The Securities and Futures Commission says Circular 26EC35, issued July 9, closes a phishing gap. HKCERT recorded 15,877 cybersecurity incidents in Hong Kong last year, up 27 percent, with phishing and spoofing behind 57 percent of cases, and the circular bans SMS, email, and app-based one-time passwords for every SFC-licensed internet broker and virtual asset trading platform. Only three replacements are approved: passkeys, cryptographically bound registered devices, and hardware security keys. Read as a technical mandate, that is defensible; a static six-digit code sent to a phone has been beatable by a convincing help desk call for years. But the circular does not give every licensee the same runway. Large internet brokerages must comply 'as soon as practicable,' which the industry is reading as immediately. Everyone else, smaller brokers and newer virtual asset platforms, gets 12 months. Dr. Yip Chi-hang, the SFC's Executive Director of the Intermediaries Division, is the named official on the announcement, and the circular also ties senior management personally to client losses traced to inadequate authentication.
Only 13 virtual asset trading platforms hold an SFC licence, a roster the regulator has spent two years trying to grow, not shrink. Passkey infrastructure, device-binding, real-time anomaly detection, and a compliance function willing to accept personal liability for authentication failures are not free, and they are considerably less free for a platform still building out its back office than for an incumbent like OSL Digital Securities or HashKey Exchange. The 12-month clock is not generous, it is a triage sort: firms that clear the bar keep their licence, firms that cannot afford the build face a choice between under-provisioning security controls their own executives are now personally on the hook for, or exiting. A regulation written to stop phishing losses will also, as a side effect nobody in the circular's text acknowledges, force smaller brokers and newer platforms to fund passkey infrastructure, device-binding, and real-time anomaly detection within the same 12 months, or exit. Every consolidation wave in a licensed industry looks like a safety measure right up until the smaller players are gone.

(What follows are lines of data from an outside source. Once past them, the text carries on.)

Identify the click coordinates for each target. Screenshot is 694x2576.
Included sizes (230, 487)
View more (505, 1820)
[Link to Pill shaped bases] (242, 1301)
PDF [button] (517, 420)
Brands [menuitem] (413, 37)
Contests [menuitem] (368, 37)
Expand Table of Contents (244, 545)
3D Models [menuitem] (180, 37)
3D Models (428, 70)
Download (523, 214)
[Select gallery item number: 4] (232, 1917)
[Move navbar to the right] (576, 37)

MAS's own Technology Risk Management consultation stays open until July 31 with no equivalent OTP clause yet on the table. If the 12-month cohort thins out, that will be evidence a licensed market of 13 can become a licensed market of nine or ten. At the 12-month mark, whether the 13 licensed platforms retained their licences, and how many client-loss cases were traced to inadequate authentication under the new rules, will be worth watching.